I believed that ATT’s DNS servers were the source of the problem because it affected only specific hosts. I contacted ATT Internet customer service, who claimed that “customers were experiencing problems with IE 8,” asked me to try Firefox (same problem), and then escalated the issue. When I describe the problem to the next-level agent at (877) 825-6033, she said it wasn’t an ATT problem and offered to connect me to a technician for a prepaid charge of US$139.00. I declined the offer.
I use Windows Server 2008 R2 Routing and Remote Access services to provide Network Address Translation (NAT) to my internal network, so I opened a command prompt and issued an ipconfig /flushdns command to make sure some rogue site hadn’t poisoned my DNS cache. That didn’t solve the problem.
Next, I checked the TCP/IP properties (settings) on the NIC connected to the router. The single DNS server address was 127.0.0.1 (loopback) instead of the original 206.13.28.12 (preferred) and 206.13.34.12 (alternate) entered when I configured the server. I set those DNS addresses, rebooted the server, but still no luck with the affected hosts.

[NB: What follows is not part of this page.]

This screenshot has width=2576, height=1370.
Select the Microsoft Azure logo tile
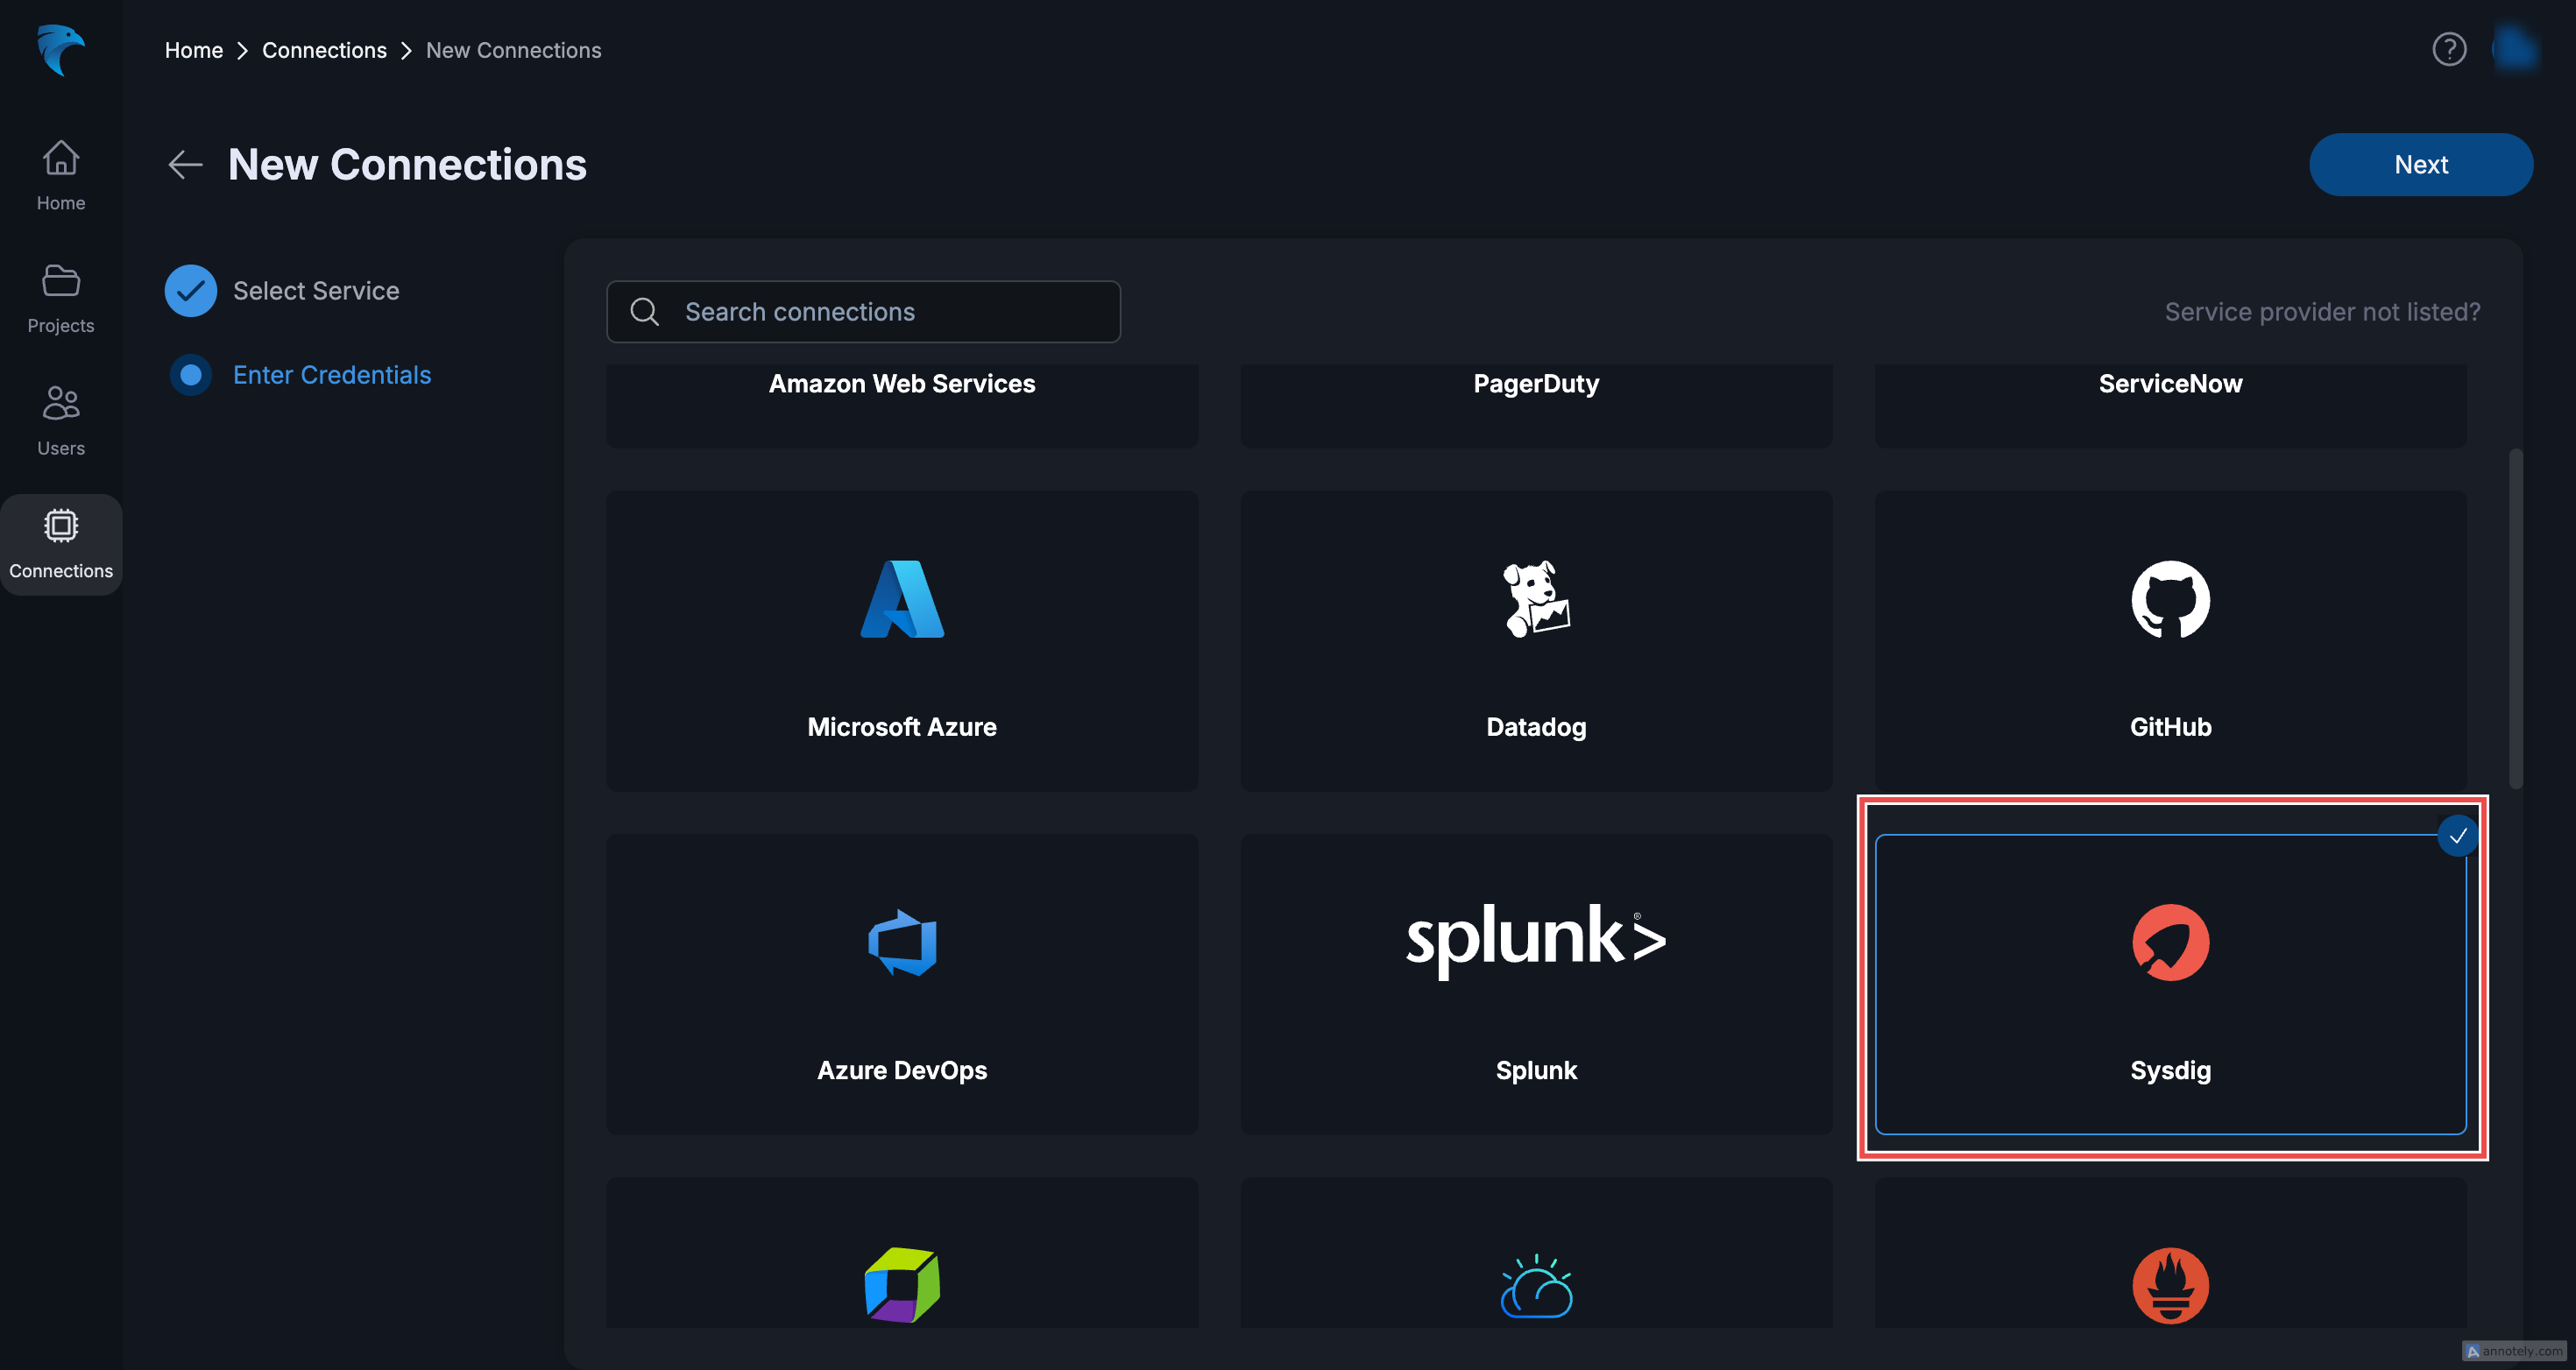(x=901, y=599)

Headslap! I hadn’t rebooted the old-timey Cayman 3220-H modem/router provided by Pacific Bell; rebooting usually was required to restore dropped DSL connections. I pulled the power cable, waited 15 seconds, plugged it back in, and received the expected “three green” (same as for aircraft retractable landing gear in the down and locked position.)
Eureka! The reboot solved the problem. All hosts behaved as expected. I have no idea why the router had problems with only certain hosts.
Note: I was one of Pacific Bell’s first DSL customers in the East Bay (CA) region and have a set of fixed IP addresses. I suffered through routing table hell during PacBell’s transition to Southwestern Bell and Yahoo! as the service provider (which is why I have a sbcglobal.net email alias), and then through the ATT name change.